These allegations are under investigation by the United Nations.

How Krähenbühl got caught

True to two-faced form, UNRWA says that it can’t respond to any questions about its conduct as long as the probe is underway. Luckily for Krähenbühl and his cronies, the United Nations—itself a money-guzzling, anti-Israel hornet’s nest—has been taking its sweet time to complete the task. Undoubtedly, the end result will be a few rolling heads and a return to business as usual. Well, almost. Thanks to Trump, UNRWA is strapped for cash, after all.

Which is one of the reasons that Krähenbühl got caught at his game.

Arranging a private fundraising campaign outside of U.N. purview, the UNRWA chief apparently went around crying poor and collecting money for business-class trips with his mistress, whom he fast-tracked into a role he invented for her in 2015—that of his “senior adviser”—so that she could accompany him around the world in style. And all behind his wife’s back.

This makes his “Open Letter to Palestine Refugees and UNRWA,” published in September 2018—a mere three months before Guterres received the report on UNRWA’s ethical violations—especially jaw-dropping.

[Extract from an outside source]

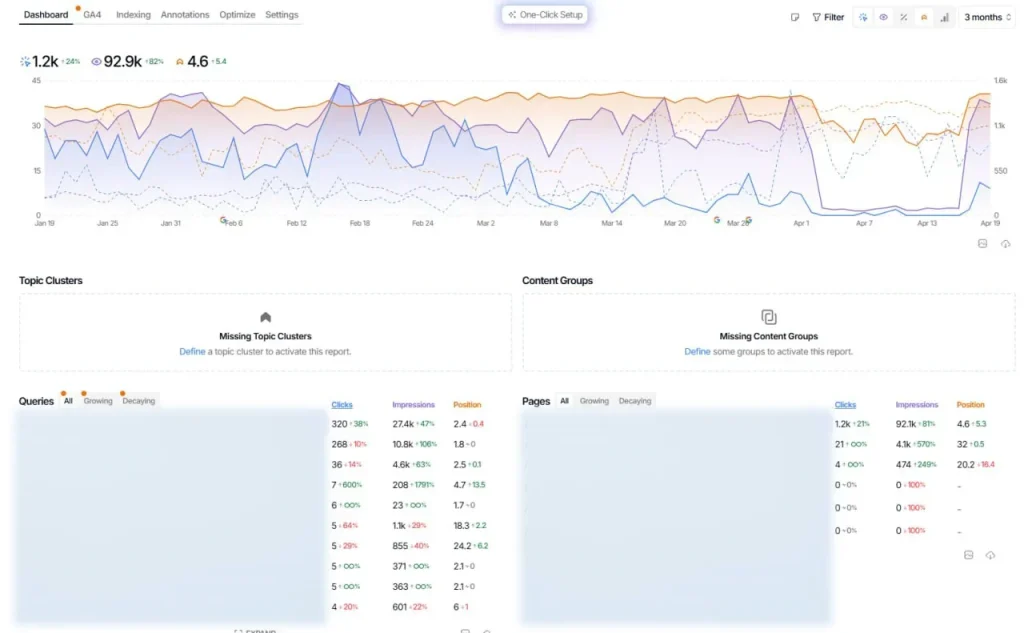
Task: Open the Indexing tab
Action: pos(133,15)
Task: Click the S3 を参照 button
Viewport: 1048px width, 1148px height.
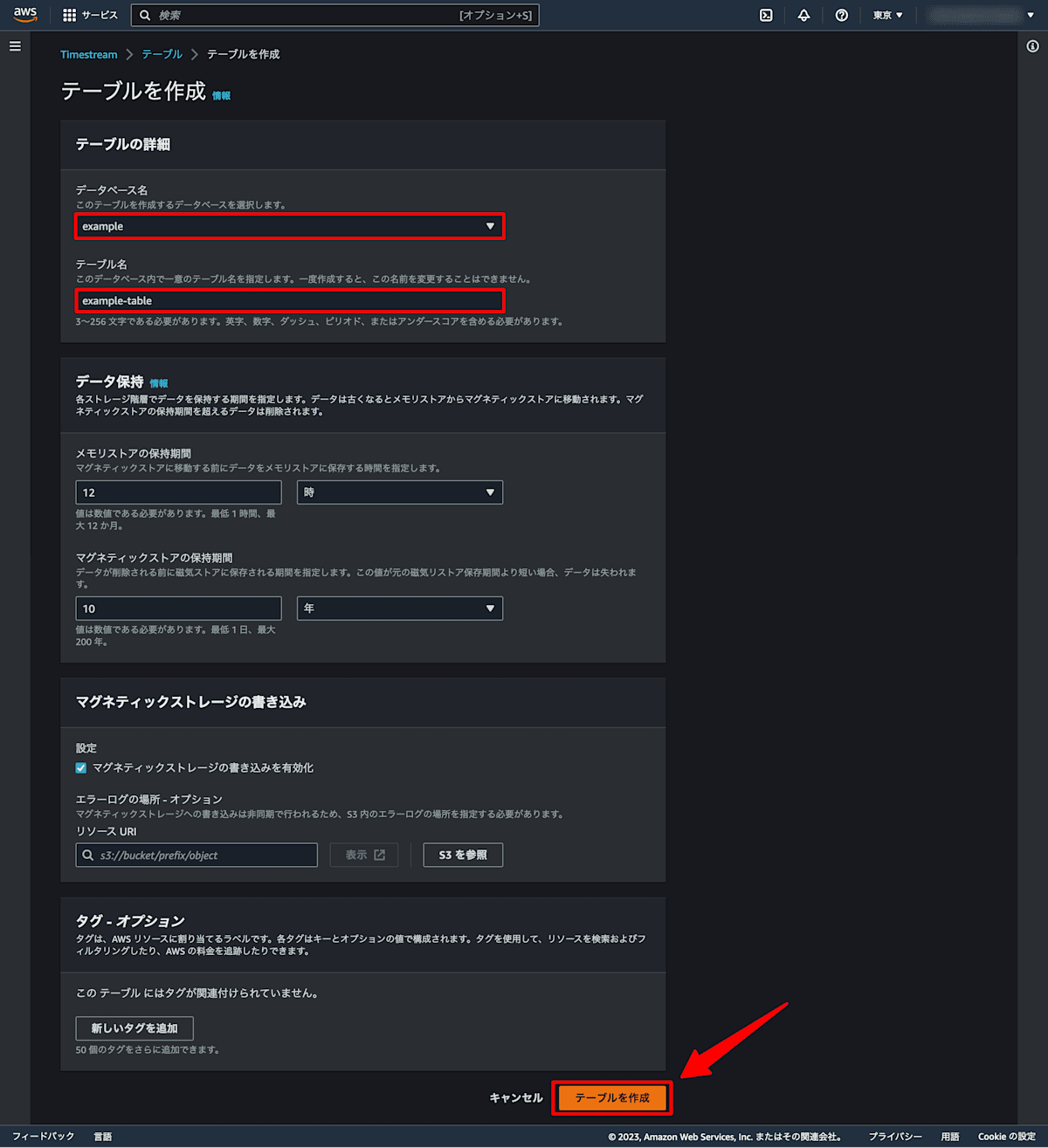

In the letter, Krähenbühl wrote, in part: “ … The responsibility for the protracted nature of the Palestine refugee-hood, the growing number of refugees and the growth in needs, lies squarely with the parties and in the international community’s lack of will or utter inability to bring about a negotiated and peaceful resolution of the conflict between Israel and Palestine. The attempt to make UNRWA somehow responsible for perpetuating the crisis is disingenuous at best. … Our commitment to accountability, strict and sound financial discipline, to setting priorities and acting decisively when the Agency’s neutrality is challenged, are matters of public record. In 2018, UNRWA introduced stringent management measures as its own necessary contribution to overcoming the financial crisis.”

Nothing short of shutting down UNRWA will be satisfactory since its very existence is a criminal scam. But the likelihood of its closure in the near future is slim to zero.

In the meantime, let us take some comfort in the agency’s well-earned public humiliation.